「ガラパゴス」社会の原型 - 『天皇とは何か』

池田 信夫

天皇とは何か (宝島社新書)天皇とは何か (宝島社新書) [新書]
著者:井沢 元彦・島田裕巳
出版:宝島社
★★★☆☆


キリスト教を知らないと西洋社会を理解できないとか、イスラム教を知らないとアラブ世界を理解できない、とよくいわれる。同じ意味で、天皇制を知らないと日本社会は理解できないが、それを自覚している日本人は少ない。その原因は、今まで戦争責任などのイデオロギー的な文脈で語られることが多かったからだろう。

しかし本書も指摘するように、天皇制は世界でもまれにみる平和主義的な統治機構である。初期の天武天皇のころまでは武力をもっていたが、平安時代以後は実権をもたないまま「万世一系」の天皇家が続いてきた。精神的な権威と軍事的な権力を分離して相互に牽制させる制度は珍しくないが、前者は唯一神のように観念的な存在になることが多く、日本のような特定の家系による支配が1000年以上も続いてきた例は他にない。

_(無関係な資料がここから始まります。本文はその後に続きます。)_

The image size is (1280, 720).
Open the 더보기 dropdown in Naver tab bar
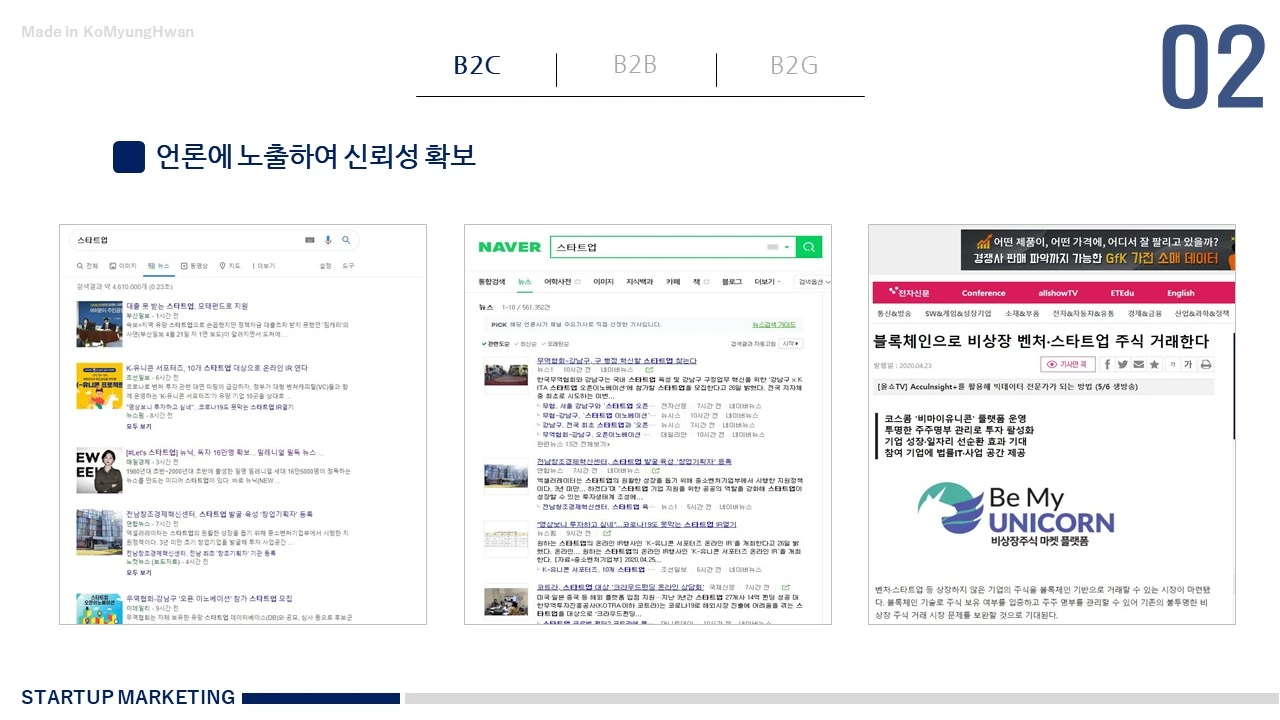[766, 282]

この原因を、著者(井沢氏)は天皇家が武力を放棄したことにあるという。日本列島に古来から住んでいた縄文時代までの日本人は狩猟を生業としていたが、天皇家に代表される高い文化をもつ農耕民族にとっては、動物を殺す仕事はケガレであり、身分の高い者のすることではなかった。このため平安朝で征夷大将軍という代理人に武力をゆだね、天皇自身は武力をもたない支配者になった。

この結果、実質的な支配力をもつのは戦争というケガレ仕事を行なう武士になったが、彼らにとっては武力を放棄した天皇家は脅威ではないので、その伝統的な権威を利用して武家の支配を正当化した。これが丸山眞男のいう日本型デモクラシーの起源かもしれない(時代的には重なる)。

このようにトップが権限を下部に委譲することで自分の地位を守るしくみは、日本社会に遍在する。官庁の実質的なトップは大臣ではなく事務次官であり、企業でも社長は稟議書にハンコを押すだけの「天皇」になっていることが多い。このように現場の自律性が強いことが日本の強みだが、大きな改革のできない原因でもある。

本書のいうように、天皇制は日本が大陸から適度に離れて平和な「ガラパゴス」だったから続いてきた特異な制度だが、グローバル時代にそれが維持できるかどうかは疑問だ。今夜のアゴラチャンネルでは島田裕巳氏と一緒に、現代にも残る「天皇型システム」の功罪を考えたい。

追記:アマゾンの著者に島田氏の名前が抜けている。